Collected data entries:
============
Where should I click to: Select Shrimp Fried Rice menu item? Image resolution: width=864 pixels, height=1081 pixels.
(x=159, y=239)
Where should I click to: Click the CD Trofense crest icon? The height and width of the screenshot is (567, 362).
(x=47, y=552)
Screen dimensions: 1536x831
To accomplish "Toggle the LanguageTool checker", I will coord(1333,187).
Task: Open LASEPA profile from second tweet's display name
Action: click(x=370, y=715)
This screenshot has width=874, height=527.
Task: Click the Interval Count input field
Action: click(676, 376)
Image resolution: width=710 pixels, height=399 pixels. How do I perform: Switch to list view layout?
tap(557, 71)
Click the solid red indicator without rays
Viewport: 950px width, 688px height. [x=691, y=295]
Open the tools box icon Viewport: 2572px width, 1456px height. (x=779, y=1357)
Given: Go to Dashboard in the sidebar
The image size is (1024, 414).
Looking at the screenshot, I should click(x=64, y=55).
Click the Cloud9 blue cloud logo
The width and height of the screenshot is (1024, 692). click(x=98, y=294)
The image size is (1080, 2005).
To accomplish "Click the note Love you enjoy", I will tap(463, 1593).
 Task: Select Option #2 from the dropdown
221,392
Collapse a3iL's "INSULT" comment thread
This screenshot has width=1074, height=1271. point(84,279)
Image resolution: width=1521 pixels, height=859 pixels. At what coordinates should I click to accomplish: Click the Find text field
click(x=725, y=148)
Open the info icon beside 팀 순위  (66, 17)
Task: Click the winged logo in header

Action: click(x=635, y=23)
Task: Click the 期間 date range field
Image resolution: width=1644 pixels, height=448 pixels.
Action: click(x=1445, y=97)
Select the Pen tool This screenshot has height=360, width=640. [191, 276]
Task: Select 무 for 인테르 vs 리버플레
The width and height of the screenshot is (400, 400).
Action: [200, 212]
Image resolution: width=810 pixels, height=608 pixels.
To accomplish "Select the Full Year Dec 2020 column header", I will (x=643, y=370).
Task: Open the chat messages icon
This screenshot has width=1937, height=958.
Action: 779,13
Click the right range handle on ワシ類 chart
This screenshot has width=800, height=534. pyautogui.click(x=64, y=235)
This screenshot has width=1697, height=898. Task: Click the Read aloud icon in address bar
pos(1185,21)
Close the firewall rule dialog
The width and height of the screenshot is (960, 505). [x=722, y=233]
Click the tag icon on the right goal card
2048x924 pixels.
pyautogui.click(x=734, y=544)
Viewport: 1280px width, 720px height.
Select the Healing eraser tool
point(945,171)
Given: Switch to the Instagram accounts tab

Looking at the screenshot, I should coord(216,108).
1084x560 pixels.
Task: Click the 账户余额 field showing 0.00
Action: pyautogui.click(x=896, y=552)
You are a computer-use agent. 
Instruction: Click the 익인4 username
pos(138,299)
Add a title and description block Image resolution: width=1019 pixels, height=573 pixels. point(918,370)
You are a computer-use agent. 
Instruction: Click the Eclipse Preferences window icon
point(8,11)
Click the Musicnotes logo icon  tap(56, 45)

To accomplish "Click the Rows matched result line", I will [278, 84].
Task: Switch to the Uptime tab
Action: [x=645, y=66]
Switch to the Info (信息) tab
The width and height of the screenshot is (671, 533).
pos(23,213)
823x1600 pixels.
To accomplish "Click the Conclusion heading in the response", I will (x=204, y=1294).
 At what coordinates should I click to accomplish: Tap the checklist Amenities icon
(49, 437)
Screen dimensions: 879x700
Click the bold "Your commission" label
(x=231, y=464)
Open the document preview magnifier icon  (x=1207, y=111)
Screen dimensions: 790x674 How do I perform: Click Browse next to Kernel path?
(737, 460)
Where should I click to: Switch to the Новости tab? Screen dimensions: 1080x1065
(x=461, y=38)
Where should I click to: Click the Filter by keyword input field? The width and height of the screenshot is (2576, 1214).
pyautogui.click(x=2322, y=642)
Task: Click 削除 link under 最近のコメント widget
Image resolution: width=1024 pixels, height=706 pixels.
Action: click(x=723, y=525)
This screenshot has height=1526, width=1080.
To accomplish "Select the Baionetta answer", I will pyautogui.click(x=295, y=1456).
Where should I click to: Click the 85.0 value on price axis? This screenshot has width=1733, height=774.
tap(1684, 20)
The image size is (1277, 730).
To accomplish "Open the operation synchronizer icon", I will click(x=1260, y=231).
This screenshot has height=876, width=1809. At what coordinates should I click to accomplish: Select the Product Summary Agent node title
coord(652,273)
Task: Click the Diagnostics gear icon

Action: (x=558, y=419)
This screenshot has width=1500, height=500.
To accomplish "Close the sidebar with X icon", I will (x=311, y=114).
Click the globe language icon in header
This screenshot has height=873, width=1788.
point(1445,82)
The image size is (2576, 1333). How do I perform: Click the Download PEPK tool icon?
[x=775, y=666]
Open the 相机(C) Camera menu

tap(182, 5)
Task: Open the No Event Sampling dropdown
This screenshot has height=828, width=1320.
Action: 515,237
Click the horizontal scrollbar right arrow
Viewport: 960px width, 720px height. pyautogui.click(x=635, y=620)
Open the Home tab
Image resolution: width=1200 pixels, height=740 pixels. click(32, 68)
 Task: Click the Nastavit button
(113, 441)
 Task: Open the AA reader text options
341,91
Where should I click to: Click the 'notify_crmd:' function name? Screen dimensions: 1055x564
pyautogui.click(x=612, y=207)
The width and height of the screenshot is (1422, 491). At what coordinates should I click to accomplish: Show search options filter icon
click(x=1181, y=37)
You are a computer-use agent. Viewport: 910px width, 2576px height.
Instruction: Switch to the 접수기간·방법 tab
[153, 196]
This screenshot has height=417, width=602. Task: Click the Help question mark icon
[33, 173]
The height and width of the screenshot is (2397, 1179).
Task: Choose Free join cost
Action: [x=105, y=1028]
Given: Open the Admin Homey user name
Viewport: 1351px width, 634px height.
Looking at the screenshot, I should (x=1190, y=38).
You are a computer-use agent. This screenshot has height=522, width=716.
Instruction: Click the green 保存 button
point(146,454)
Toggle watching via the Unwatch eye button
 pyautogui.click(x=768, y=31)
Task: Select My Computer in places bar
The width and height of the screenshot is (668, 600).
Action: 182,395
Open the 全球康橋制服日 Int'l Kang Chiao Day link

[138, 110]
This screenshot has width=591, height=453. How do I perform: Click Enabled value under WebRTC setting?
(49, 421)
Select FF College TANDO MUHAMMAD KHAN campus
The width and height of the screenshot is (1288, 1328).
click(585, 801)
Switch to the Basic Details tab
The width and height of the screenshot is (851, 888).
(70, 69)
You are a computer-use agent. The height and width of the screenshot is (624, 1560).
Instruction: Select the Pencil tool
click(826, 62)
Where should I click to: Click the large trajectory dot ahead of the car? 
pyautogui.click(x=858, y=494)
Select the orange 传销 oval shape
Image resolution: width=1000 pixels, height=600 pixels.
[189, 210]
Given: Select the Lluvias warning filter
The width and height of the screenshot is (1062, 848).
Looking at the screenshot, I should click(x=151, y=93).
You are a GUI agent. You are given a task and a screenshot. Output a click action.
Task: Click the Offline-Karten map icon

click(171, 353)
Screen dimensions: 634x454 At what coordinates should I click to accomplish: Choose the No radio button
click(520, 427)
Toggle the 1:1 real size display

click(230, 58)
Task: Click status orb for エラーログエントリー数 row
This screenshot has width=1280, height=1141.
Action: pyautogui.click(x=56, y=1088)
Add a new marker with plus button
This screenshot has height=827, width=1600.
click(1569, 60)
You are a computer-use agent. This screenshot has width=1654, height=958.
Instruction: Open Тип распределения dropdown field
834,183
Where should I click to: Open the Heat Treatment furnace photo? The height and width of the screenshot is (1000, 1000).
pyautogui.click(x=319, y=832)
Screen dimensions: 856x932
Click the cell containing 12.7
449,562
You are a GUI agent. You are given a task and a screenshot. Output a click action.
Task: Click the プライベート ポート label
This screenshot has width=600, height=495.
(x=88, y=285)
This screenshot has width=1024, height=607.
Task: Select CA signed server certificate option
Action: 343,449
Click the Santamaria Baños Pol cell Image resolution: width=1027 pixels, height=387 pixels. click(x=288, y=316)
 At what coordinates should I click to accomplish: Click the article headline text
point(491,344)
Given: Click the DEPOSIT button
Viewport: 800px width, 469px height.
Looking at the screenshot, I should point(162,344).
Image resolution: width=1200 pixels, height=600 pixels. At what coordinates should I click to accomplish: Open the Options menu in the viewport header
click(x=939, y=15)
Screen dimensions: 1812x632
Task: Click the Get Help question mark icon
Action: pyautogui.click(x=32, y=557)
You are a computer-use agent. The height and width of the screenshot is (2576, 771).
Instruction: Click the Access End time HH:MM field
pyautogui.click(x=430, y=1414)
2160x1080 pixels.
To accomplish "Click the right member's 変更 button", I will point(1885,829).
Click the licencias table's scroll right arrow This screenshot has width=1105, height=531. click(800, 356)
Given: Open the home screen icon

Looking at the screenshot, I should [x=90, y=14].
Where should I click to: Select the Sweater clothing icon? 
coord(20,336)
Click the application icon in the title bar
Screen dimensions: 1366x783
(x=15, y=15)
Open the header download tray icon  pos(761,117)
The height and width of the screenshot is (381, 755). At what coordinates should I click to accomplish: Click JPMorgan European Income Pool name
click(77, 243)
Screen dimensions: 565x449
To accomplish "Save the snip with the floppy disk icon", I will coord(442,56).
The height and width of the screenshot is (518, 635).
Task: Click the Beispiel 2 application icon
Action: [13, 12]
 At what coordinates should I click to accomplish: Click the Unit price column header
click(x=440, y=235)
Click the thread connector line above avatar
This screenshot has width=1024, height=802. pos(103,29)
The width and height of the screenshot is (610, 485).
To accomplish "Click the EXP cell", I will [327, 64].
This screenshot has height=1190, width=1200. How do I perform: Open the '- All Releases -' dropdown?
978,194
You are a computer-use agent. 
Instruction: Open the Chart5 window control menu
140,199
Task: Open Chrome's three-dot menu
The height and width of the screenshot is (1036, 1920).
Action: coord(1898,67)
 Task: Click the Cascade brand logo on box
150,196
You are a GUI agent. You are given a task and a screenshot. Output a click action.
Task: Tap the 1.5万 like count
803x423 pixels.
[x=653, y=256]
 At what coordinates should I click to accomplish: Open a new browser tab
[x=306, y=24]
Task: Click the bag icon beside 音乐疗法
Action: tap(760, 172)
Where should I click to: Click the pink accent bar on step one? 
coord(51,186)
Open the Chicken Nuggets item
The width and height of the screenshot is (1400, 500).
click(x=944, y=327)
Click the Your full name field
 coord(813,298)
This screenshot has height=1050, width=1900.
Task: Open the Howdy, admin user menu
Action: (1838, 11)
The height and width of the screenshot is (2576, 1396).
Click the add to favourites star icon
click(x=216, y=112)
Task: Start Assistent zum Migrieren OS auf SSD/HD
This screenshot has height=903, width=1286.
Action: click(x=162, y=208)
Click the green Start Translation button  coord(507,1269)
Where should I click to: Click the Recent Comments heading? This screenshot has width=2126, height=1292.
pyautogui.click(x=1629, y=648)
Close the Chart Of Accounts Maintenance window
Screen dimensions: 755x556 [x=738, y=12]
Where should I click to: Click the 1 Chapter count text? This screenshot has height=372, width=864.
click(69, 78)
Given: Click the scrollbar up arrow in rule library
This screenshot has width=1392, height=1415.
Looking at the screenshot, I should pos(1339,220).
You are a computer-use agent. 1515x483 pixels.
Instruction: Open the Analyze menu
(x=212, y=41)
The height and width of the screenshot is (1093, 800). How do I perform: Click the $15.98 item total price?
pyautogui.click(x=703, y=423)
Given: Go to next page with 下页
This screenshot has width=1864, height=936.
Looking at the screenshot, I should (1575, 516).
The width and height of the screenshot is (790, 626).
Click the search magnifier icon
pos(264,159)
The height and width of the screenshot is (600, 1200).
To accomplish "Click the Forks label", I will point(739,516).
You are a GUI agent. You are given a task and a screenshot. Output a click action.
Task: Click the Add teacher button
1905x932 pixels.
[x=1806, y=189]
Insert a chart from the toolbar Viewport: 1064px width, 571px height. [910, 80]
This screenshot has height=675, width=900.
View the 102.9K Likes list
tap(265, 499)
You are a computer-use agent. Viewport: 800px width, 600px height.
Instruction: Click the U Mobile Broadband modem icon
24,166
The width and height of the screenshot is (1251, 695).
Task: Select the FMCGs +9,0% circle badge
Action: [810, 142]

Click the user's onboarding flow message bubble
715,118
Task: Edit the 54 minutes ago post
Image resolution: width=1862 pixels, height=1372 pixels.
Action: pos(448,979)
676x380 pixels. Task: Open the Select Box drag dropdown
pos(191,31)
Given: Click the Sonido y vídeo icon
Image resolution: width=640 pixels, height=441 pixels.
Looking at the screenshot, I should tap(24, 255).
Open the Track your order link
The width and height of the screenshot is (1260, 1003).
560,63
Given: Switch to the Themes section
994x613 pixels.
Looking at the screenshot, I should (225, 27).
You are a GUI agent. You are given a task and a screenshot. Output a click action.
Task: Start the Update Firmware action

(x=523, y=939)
============
● **EXERCISE OBJECTIVE**
From the first line above through the line that contains "Task: Click the 期間 date range field", quote each line exactly. Output nothing more.

● **EXERCISE RESPONSE**
Where should I click to: Select Shrimp Fried Rice menu item? Image resolution: width=864 pixels, height=1081 pixels.
(x=159, y=239)
Where should I click to: Click the CD Trofense crest icon? The height and width of the screenshot is (567, 362).
(x=47, y=552)
Screen dimensions: 1536x831
To accomplish "Toggle the LanguageTool checker", I will coord(1333,187).
Task: Open LASEPA profile from second tweet's display name
Action: click(x=370, y=715)
This screenshot has width=874, height=527.
Task: Click the Interval Count input field
Action: click(676, 376)
Image resolution: width=710 pixels, height=399 pixels. How do I perform: Switch to list view layout?
tap(557, 71)
Click the solid red indicator without rays
Viewport: 950px width, 688px height. [x=691, y=295]
Open the tools box icon Viewport: 2572px width, 1456px height. (x=779, y=1357)
Given: Go to Dashboard in the sidebar
The image size is (1024, 414).
Looking at the screenshot, I should click(x=64, y=55).
Click the Cloud9 blue cloud logo
The width and height of the screenshot is (1024, 692). click(x=98, y=294)
The image size is (1080, 2005).
To accomplish "Click the note Love you enjoy", I will tap(463, 1593).
 Task: Select Option #2 from the dropdown
221,392
Collapse a3iL's "INSULT" comment thread
This screenshot has width=1074, height=1271. point(84,279)
Image resolution: width=1521 pixels, height=859 pixels. At what coordinates should I click to accomplish: Click the Find text field
click(x=725, y=148)
Open the info icon beside 팀 순위  (66, 17)
Task: Click the winged logo in header

Action: click(x=635, y=23)
Task: Click the 期間 date range field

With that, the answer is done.